16.  RBI’s efforts at checking counterfeiting will be effective only if there are equally effective efforts by banks. Banks should ensure that counterfeit notes are promptly detected once they enter the banking system, and that there is prompt and accurate reporting. They should ensure that only clean and genuine notes are issued through their ATMs and over the counters. As currency notes are an integral part of our daily life, we, as users, should understand the various security features of the notes. These features are prominent, and can be easily identified. Enhanced public awareness will by far be the most effective deterrent to counterfeiting.

Polymer notes

17. Cost and longevity are important issues in currency management. After due consideration, and in consultation with the Government, the Reserve Bank has decided to introduce one billion pieces of Rs 10 banknotes on polymer substrate on a field trial basis in a limited launch in five cities. While cleanliness and durability are seen as the major advantages of polymer, the carbon footprint associated with production, use and disposal of polymer notes is an important issue. Available information indicates that polymer banknotes (and the waste from production) can be granulated and recycled into useful plastic products such as compost bins, plumbing fittings and other household and industrial products. Considering the relatively longer life of polymer notes and their amenability to re-cycling, the ‘carbon footprint’ of polymer notes vis-à-vis paper banknotes is likely to be on the plus side. Regardless, this is one of the issues that we will study during the pilot phase, and will embark on polymer notes on a long term basis only if the cost-benefit calculus is decidedly positive in all dimensions.

Why We Need This Paper Mill

18.  It should be a matter of pride for all of us that the entire requirement of the country’s currency needs - this year’s estimate is of 17 billion pieces - is printed within the country. However, for the main raw material required for this - the banknote paper - we are heavily dependent on imports. The existing facility at Hoshangabad meets just 5 per cent of our requirement. We need to significantly increase our self-sufficiency in this regard for a number of operational, economic and strategic reasons. Producing our own paper is decidedly cheaper, and importantly a check against counterfeiting. The banknote paper market is a strong oligarchy. India’s demand for banknote paper - 18000 MT per year - is huge in international terms, and on the supply side there are just 3/4 large producers. This situation exposes us to vulnerabilities of a suppliers market in terms of price, quantity and timelines, something that we should avoid or at any rate minimize.

19.  It would be pertinent to note that major countries viz.

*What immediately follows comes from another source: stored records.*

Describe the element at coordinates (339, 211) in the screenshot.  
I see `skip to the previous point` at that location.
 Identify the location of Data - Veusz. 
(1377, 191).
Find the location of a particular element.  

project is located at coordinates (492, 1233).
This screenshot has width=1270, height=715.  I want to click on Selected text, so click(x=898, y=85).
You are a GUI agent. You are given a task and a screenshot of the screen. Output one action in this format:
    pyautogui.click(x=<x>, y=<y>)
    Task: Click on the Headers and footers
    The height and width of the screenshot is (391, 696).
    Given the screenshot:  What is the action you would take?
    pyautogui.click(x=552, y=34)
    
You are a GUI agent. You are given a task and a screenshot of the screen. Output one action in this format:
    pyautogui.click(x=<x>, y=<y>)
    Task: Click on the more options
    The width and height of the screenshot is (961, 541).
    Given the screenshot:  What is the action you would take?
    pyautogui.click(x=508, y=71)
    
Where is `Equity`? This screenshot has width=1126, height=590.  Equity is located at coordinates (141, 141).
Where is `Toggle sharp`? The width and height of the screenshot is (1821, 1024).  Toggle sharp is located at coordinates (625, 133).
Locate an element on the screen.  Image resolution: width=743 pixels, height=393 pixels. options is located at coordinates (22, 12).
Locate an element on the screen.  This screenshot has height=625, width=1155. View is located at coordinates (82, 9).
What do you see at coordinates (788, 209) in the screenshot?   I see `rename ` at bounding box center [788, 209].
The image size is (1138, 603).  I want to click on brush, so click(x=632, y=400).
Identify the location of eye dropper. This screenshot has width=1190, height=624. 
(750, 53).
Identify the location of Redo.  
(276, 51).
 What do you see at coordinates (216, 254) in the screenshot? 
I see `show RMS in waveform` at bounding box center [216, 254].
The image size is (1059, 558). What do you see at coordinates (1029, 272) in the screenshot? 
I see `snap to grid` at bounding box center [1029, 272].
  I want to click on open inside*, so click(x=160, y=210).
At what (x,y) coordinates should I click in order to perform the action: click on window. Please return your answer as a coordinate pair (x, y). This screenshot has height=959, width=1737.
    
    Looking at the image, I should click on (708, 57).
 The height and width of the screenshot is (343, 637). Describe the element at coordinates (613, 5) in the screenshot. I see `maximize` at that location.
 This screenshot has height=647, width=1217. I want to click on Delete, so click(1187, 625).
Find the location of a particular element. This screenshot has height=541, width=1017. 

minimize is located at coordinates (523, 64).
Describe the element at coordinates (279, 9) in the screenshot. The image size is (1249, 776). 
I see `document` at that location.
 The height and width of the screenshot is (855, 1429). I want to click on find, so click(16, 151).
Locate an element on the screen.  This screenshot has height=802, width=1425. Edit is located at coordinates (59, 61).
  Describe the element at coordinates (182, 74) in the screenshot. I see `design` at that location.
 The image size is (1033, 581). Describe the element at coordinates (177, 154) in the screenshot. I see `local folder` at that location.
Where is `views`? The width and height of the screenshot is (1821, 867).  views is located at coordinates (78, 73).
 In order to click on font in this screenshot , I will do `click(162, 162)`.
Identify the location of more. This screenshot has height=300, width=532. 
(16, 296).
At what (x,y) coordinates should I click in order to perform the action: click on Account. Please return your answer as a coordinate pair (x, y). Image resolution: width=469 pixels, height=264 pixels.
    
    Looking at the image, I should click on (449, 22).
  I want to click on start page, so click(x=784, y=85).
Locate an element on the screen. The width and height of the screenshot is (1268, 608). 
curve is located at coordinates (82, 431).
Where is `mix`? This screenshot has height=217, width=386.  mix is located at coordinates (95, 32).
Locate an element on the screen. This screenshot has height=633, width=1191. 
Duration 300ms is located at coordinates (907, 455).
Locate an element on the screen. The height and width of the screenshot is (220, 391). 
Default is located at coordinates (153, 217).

USA, Japan, China, Brazil, Russia and countries in the euro area and even smaller countries like South Korea, Indonesia, Iran and Pakistan  make their own bank note paper.

20. It was in this background that the Government and the Reserve Bank of India decided to set up a banknote paper mill with an annual production capacity of 12,000 MT as a backward linkage in the process of note printing. The proposed paper mill is a joint venture between the Bharatiya Reserve Bank Note Mudran Private Ltd. (BRBNMPL) and the Security Printing and Minting Corporation of India Ltd. (SPMCIL), the two agencies which are collectively responsible for printing of all currency notes in the country.

21.  This plant in Mysore for which the Finance Minister is laying the foundation stone today will be a state of the art production unit that will showcase to the world India’s capacity to produce banknote paper conforming to the best international quality and security standards.

22.  I wish the project and the people behind its implementation all success. Once again, a very warm welcome all of you to this foundation stone laying function.